AVAILABLE DATA
------------
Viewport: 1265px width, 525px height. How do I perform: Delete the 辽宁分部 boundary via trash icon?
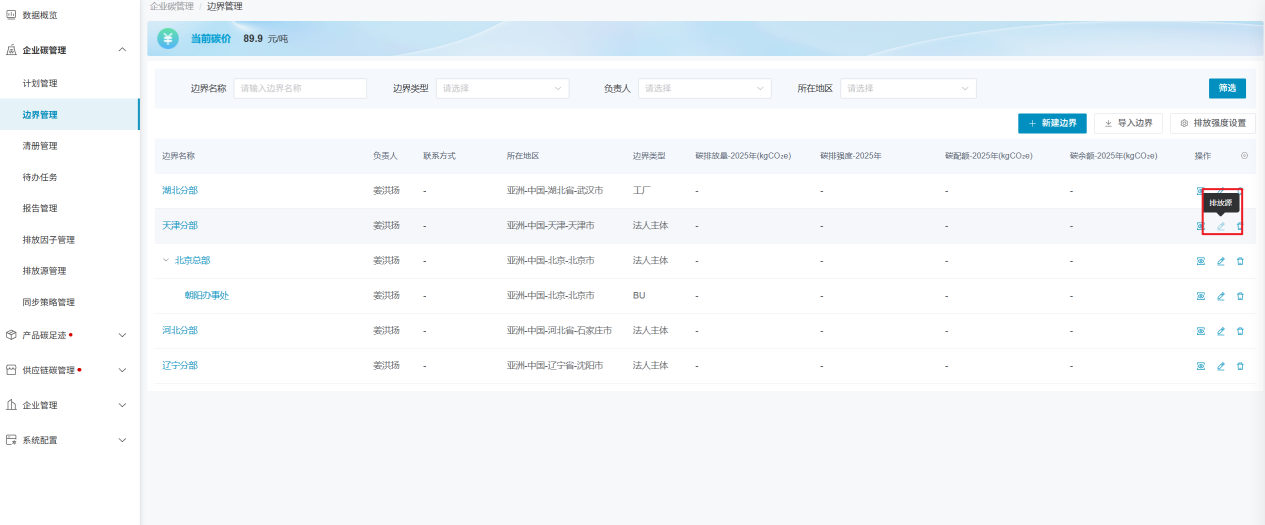[1240, 366]
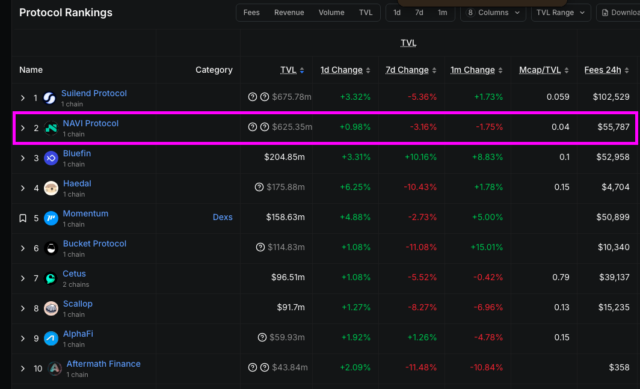The image size is (640, 389).
Task: Open the Bucket Protocol link
Action: coord(95,244)
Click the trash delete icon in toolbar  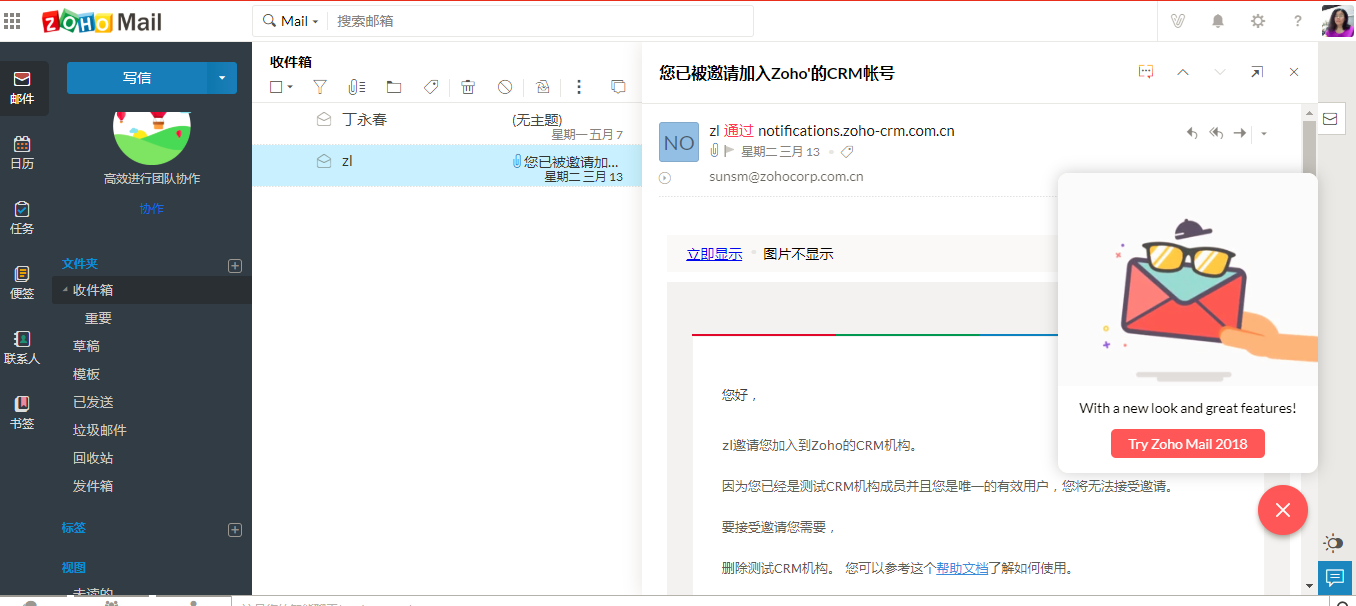pos(468,87)
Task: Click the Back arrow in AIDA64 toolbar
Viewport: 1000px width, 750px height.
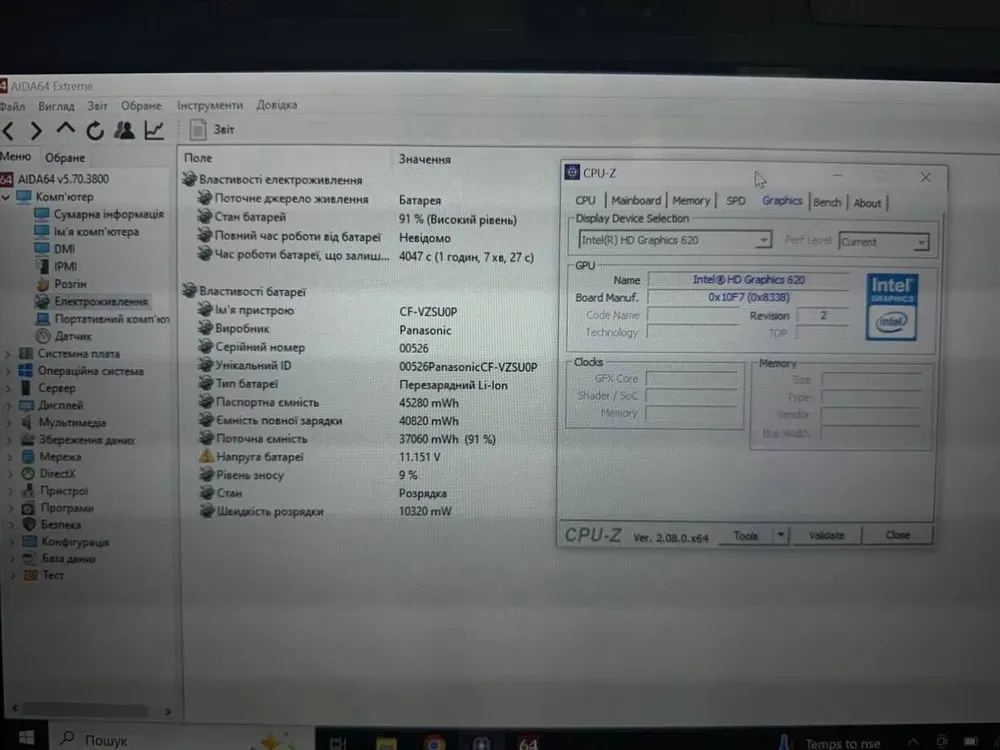Action: [9, 130]
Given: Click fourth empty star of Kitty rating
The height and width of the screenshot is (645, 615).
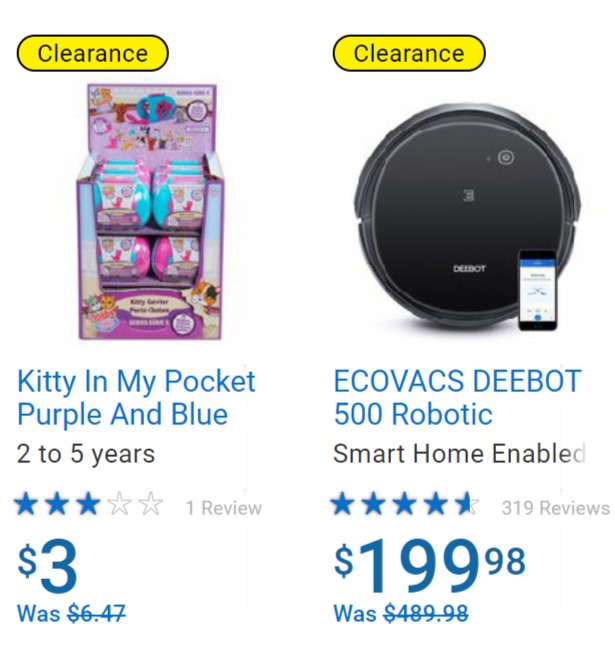Looking at the screenshot, I should (x=120, y=505).
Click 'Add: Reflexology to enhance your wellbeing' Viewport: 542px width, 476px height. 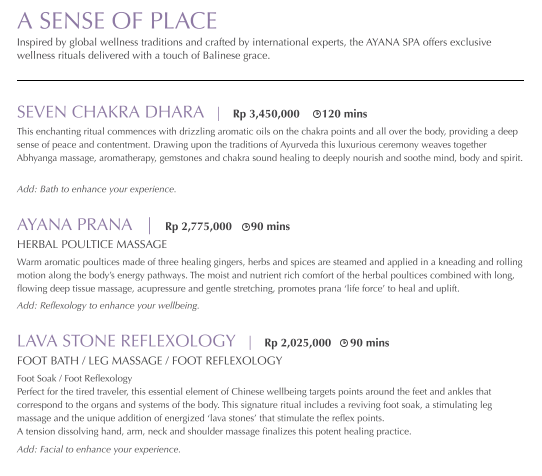(x=108, y=306)
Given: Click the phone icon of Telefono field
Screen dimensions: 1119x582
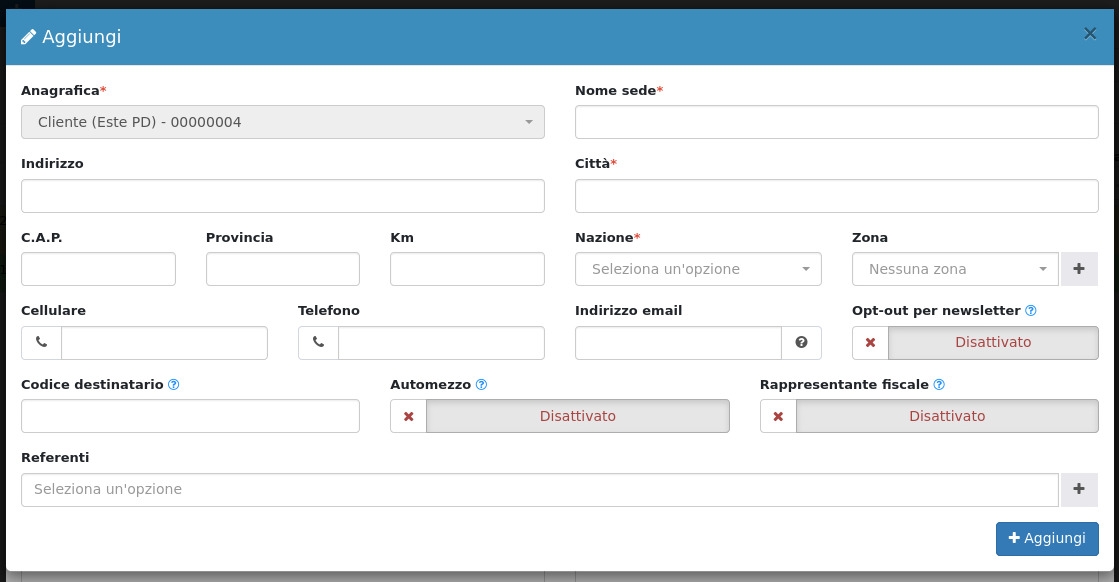Looking at the screenshot, I should click(318, 342).
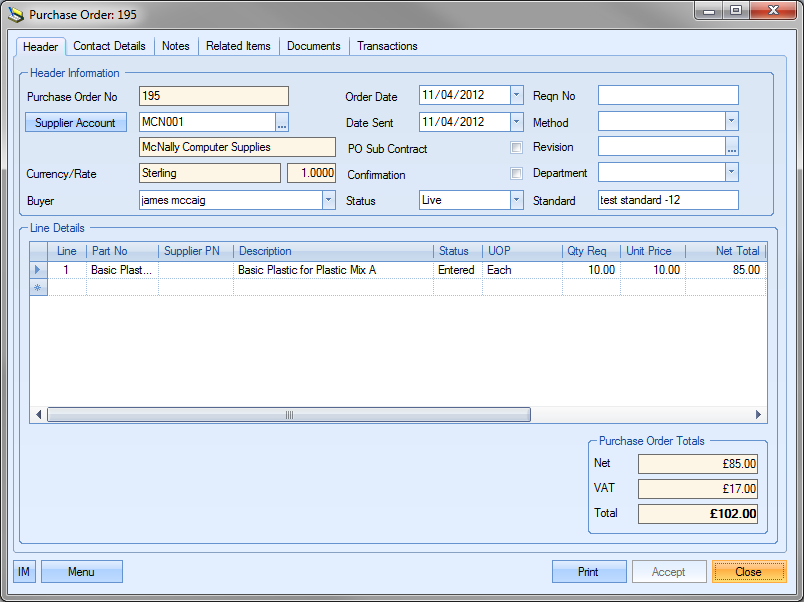This screenshot has width=804, height=602.
Task: Click the new row asterisk marker
Action: [39, 287]
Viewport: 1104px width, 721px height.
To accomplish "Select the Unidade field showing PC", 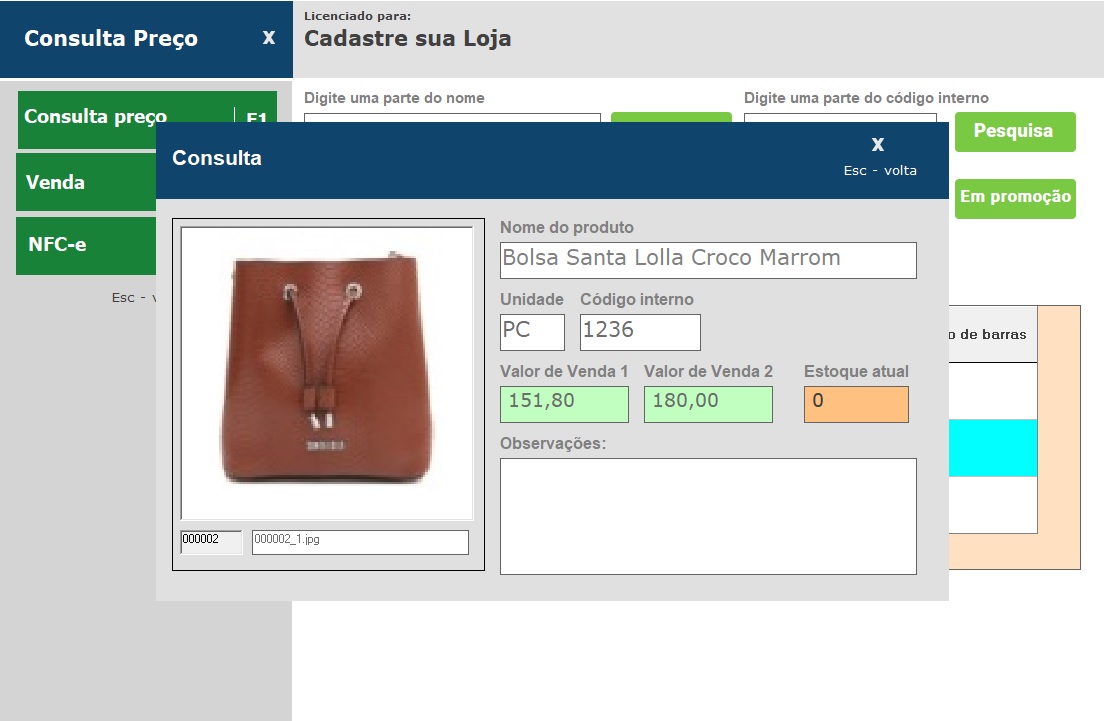I will click(532, 332).
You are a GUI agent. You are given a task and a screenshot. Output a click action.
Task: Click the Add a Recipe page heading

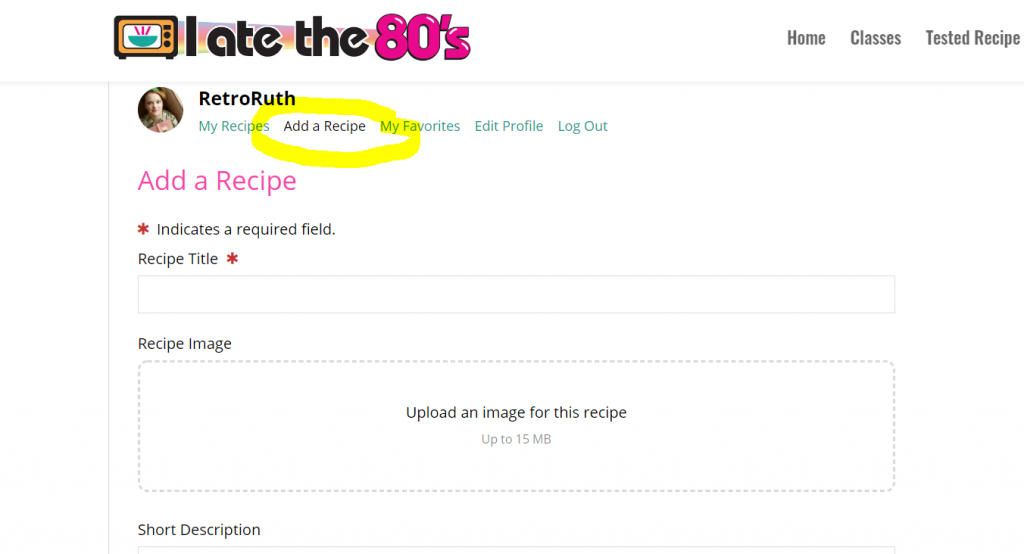[217, 180]
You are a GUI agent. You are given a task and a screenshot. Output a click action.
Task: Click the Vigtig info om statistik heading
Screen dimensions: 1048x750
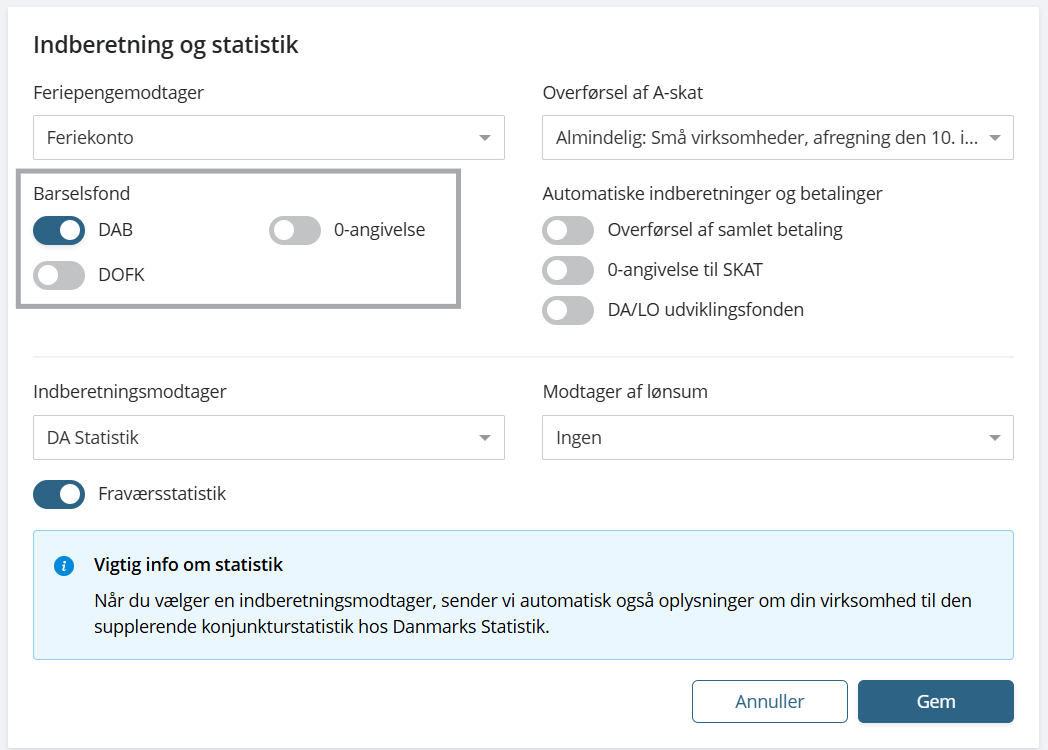tap(188, 565)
------------
WORK INSTRUCTIONS
Looking at the listing above, which lines run from the one containing "Given: Click the phone icon of Telefono field" through the one containing "Viewport: 1104px width, 721px height."? Print exactly those, ends included, pictures excluded.

OUTPUT FOR THIS TASK
Given: Click the phone icon of Telefono field
Screen dimensions: 1119x582
Looking at the screenshot, I should click(318, 342).
This screenshot has width=804, height=602.
Task: Click the new row asterisk marker
Action: [39, 287]
Viewport: 1104px width, 721px height.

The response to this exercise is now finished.